2026/01/01 by Koichi Takahashi, Yusuke Hayashi
Computer Science · Mathematics · #Benchmark (surveying) #Closure (psychology) #Decoupling (probability) #Empirical research #Latent variable #Physical system #Table (database) #Variable (mathematics) #cs.AI #cs.IT #cs.LG #math.IT
paper · pdf · doi:10.1007/978-3-032-33195-3_24
published in Lecture notes in computer science, 339-354 (Springer Science+Business Media)
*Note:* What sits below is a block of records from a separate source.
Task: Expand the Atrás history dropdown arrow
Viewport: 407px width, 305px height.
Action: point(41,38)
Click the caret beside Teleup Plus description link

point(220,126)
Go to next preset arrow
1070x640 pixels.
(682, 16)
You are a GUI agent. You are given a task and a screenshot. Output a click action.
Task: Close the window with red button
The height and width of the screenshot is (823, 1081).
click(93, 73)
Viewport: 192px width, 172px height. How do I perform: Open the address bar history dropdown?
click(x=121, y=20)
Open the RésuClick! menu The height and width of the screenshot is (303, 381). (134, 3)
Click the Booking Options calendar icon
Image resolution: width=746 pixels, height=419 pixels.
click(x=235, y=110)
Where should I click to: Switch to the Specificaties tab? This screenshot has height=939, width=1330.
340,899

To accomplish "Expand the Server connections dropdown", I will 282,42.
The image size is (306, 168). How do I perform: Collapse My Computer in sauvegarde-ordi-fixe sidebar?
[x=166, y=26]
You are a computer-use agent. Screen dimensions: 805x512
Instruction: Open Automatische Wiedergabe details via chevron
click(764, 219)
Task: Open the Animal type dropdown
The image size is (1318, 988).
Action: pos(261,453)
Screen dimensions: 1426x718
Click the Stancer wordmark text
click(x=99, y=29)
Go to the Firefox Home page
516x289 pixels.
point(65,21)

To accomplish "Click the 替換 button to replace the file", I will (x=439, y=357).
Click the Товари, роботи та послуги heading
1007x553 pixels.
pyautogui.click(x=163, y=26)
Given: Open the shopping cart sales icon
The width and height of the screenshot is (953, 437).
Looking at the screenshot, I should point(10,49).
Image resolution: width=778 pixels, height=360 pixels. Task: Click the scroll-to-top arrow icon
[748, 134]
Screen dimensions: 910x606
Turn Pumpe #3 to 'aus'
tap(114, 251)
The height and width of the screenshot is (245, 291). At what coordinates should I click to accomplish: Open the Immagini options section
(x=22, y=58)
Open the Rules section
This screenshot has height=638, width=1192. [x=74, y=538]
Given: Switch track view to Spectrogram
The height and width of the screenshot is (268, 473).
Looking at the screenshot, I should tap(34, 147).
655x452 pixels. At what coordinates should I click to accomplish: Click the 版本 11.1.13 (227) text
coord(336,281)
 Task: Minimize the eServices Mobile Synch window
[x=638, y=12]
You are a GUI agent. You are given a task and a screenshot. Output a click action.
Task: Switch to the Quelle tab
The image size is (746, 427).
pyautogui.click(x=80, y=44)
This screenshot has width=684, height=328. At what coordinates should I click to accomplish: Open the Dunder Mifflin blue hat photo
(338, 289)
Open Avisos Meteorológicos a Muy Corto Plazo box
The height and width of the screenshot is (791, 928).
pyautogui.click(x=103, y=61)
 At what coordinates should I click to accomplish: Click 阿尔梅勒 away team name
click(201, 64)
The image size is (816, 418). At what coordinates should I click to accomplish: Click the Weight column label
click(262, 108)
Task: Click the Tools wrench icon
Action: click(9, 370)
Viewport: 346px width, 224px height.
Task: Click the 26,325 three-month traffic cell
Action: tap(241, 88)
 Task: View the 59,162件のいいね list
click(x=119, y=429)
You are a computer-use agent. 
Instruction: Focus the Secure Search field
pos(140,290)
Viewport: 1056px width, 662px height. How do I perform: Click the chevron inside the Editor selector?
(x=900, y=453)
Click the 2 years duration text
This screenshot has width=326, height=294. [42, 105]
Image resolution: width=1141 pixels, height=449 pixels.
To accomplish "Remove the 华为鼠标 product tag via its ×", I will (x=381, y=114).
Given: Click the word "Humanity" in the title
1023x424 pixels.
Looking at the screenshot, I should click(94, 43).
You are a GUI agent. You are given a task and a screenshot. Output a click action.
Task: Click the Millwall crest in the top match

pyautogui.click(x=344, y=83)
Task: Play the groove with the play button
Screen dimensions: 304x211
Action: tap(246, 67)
openalex publication_date 2026/01/01 · openalex created_date 2026/07/23 · openalex updated_date 2026/07/31
Modern AI systems achieve remarkable capabilities at the cost of substantial energy consumption. To connect intelligence to physical efficiency, we propose two complementary bits-per-joule metrics under explicit accounting conventions: (1) Thermodynamic Epiplexity per Joule, new bits of structure about a specified environment-instance variable encoded in an agent's state per unit energy, and (2) Empowerment per Joule, sensorimotor channel capacity per expected energetic cost over a fixed horizon. These give two axes of physical intelligence, recognition versus control, but the resulting numbers are benchmark-relative rather than universal. Drawing on stochastic thermodynamics, we formulate a Landauer-scale closed-cycle benchmark for epiplexity acquisition by combining a thermodynamic-learning inequality with data processing, and clarify why boundary closure is required; conversely, a decoupling construction shows that without such assumptions information gain and in-boundary dissipation need not be tightly linked. For empirical settings where the latent structure variable is unavailable, we recommend compute-bounded MDL epiplexity / compression-gain surrogates. Finally, we propose a unified efficiency framework with a minimal checklist of conventions for relative bits-per-joule comparisons, and give a compact language-model reporting example.